Create a Plan For Social Security
Are you five years away from retiring and claiming Social Security, or are you five years from your full retirement age? The two don’t always align, and since the SSA reduces benefits for claiming early, your choices could mean a difference of thousands of dollars per year — and the age you claim benefits isn’t the only consideration when planning for Social Security.
“Look at your estimated Social Security benefits,” said Eva Rosenberg, founder of TaxMama and author of “Small Business Taxes Made Easy.” “If they are going to be low, or you don’t have 40 quarters of work, start doing some catch-up to fill that income pipeline. There are many other ways to maximize Social Security benefits. They all take planning.”
Factor Insurance Into Your Strategy
The SSA advises signing up for Medicare as soon as you become eligible at 65, but health insurance isn’t the only type of coverage that you need to consider.
“Evaluate the purchase of long-term-care insurance coverage,” said Kyle Enright, president of Achieve Lending. “This insurance can sometimes cover expenses that Medicare or private health insurance do not. Do some thorough research and/or talk with a financial planner to determine if it is right for you, and if so, to find the right policy.”

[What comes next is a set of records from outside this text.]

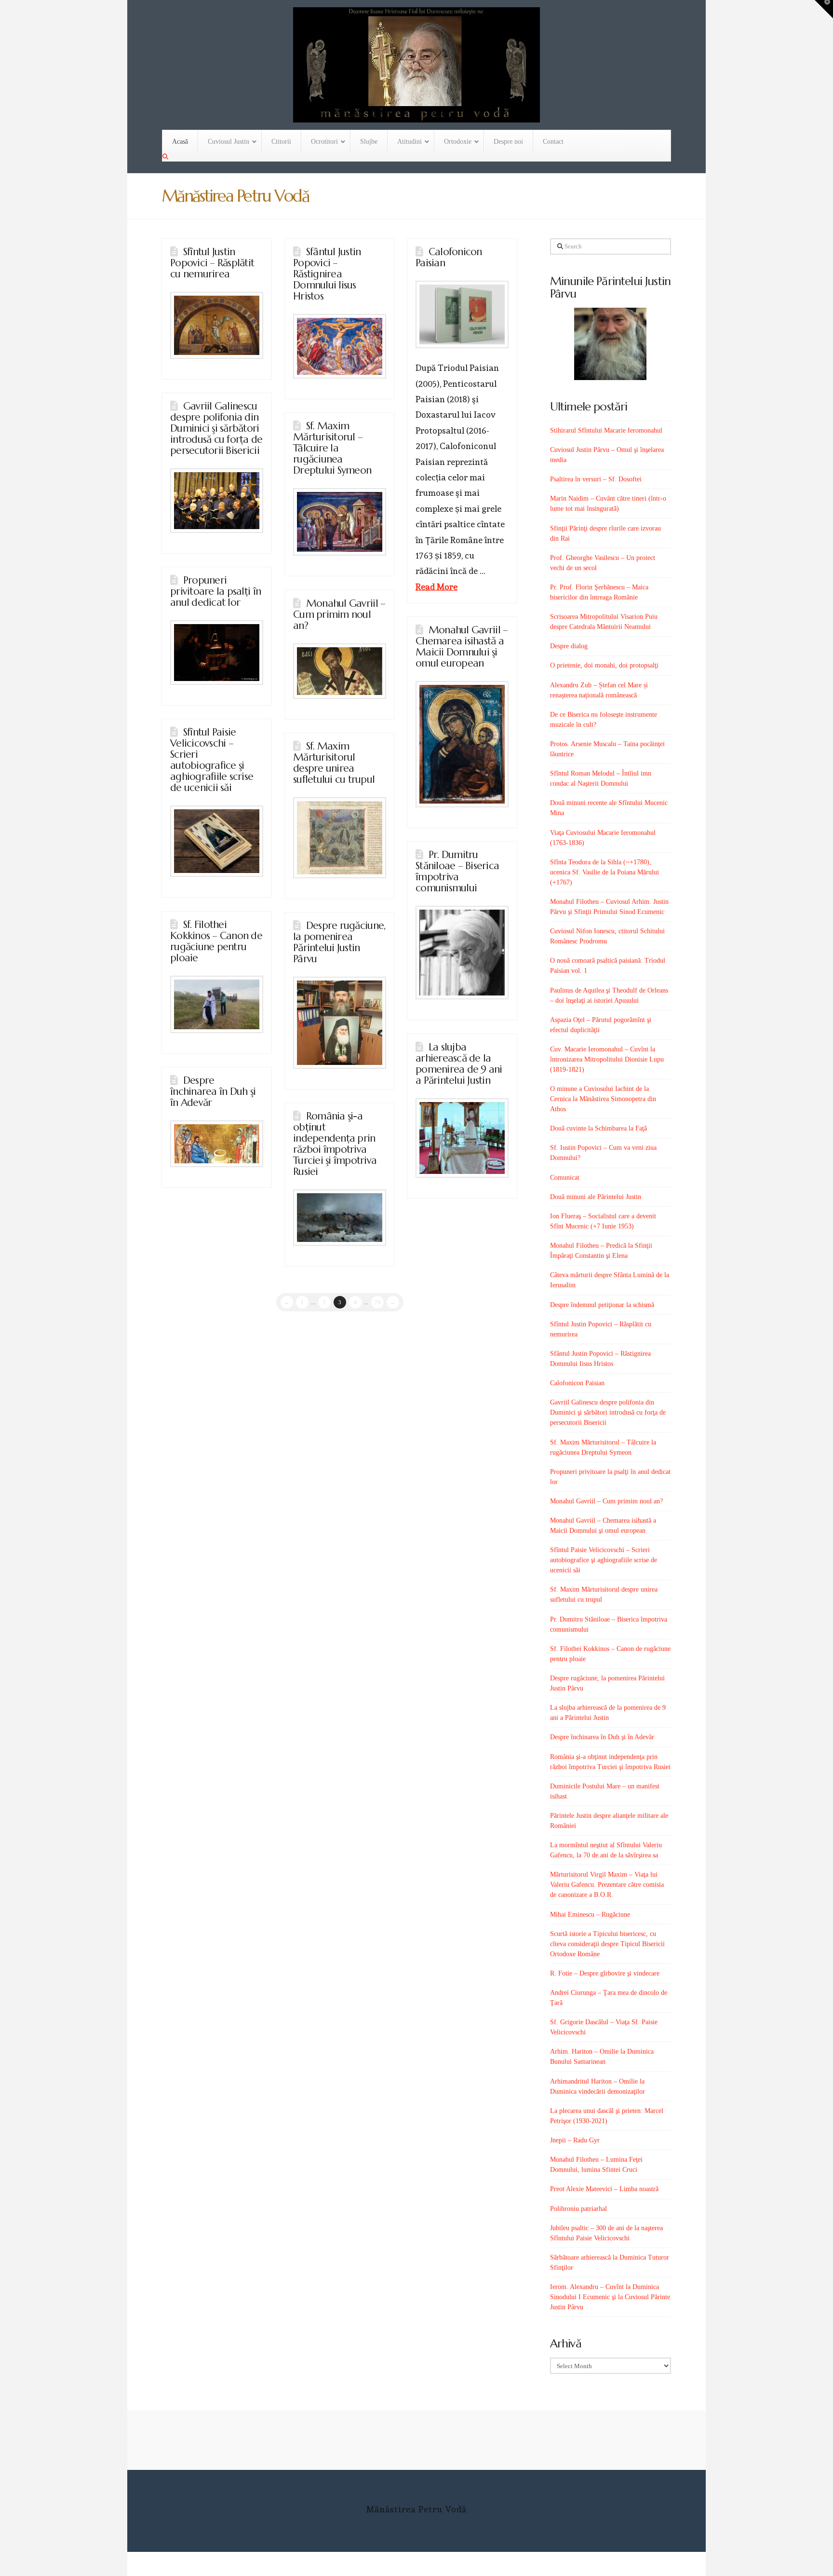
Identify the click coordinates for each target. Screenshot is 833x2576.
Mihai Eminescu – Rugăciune (590, 1914)
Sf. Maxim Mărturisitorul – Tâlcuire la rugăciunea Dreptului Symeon (332, 448)
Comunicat (564, 1177)
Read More (436, 587)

Eliminate Debt — But Narrow Your Focus to the Most Toxic Accounts
According to Forbes, seniors have been steadily taking more and more debt into retirement over the last 30 years — and more debt equals fewer options.
“Work on paying off any debt,” said Enright. “That includes a mortgage if you have one.”
With that in mind, Vanguard advises against making extra mortgage payments if your loan has a low interest rate since you could earn higher returns by funneling those extra payments to an investment fund. On the other hand, it might be worth delaying retirement if doing so lets you pay off toxic debt like credit cards and even auto loans.